Financial Conduct Authority chief executive designate Martin Wheatley admits the regulator’s failure to levy substantial fines on firms for misselling payment protection insurance has contributed to claims management firms becoming the “new industry cancer”.

Speaking at an Association of British Insurers conference on conduct regulation in London this morning, Wheatley (pictured) said he analysed how the FSA responded to the escalating problem of PPI misselling while it was happening, and said although the FSA spotted the problem early on it met a lot of resistance from the industry in trying to address it.

He said a lot of detailed work and file reviews were carried out before the FSA got to the point where it could start levying fines for PPI misselling.

Wheatley said: “Where we failed is we did not realise the proportionality of the fines we were implementing against the profitability of the product. We did not look through to the business model of the firm. One or two directors have said subsequently to me and those at the FSA at the time, the FSA should have known firms would not respond to £100,000 fines, as they were making billions from this market. It was a huge revenue driver.”

_SUPPLIED INFORMATION_
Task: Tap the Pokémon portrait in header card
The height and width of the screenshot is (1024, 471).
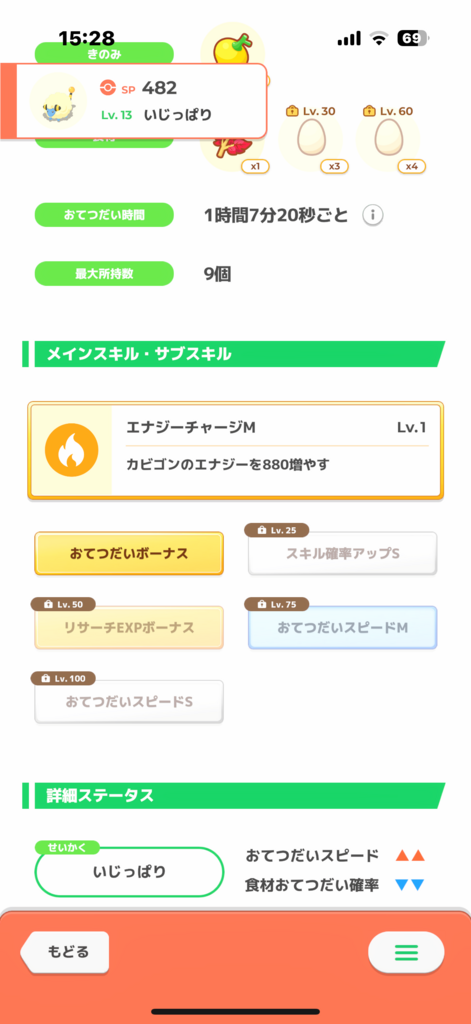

_TASK ITEM_
Rewrite the PPI text from "Financial Conduct Authority" up to and including "for PPI misselling.", renaming "FSA" to "Financial Services Authority" throughout. The data has no connection to the PPI text.

_SOLUTION_
Financial Conduct Authority chief executive designate Martin Wheatley admits the regulator’s failure to levy substantial fines on firms for misselling payment protection insurance has contributed to claims management firms becoming the “new industry cancer”.

Speaking at an Association of British Insurers conference on conduct regulation in London this morning, Wheatley (pictured) said he analysed how the Financial Services Authority responded to the escalating problem of PPI misselling while it was happening, and said although the Financial Services Authority spotted the problem early on it met a lot of resistance from the industry in trying to address it.

He said a lot of detailed work and file reviews were carried out before the Financial Services Authority got to the point where it could start levying fines for PPI misselling.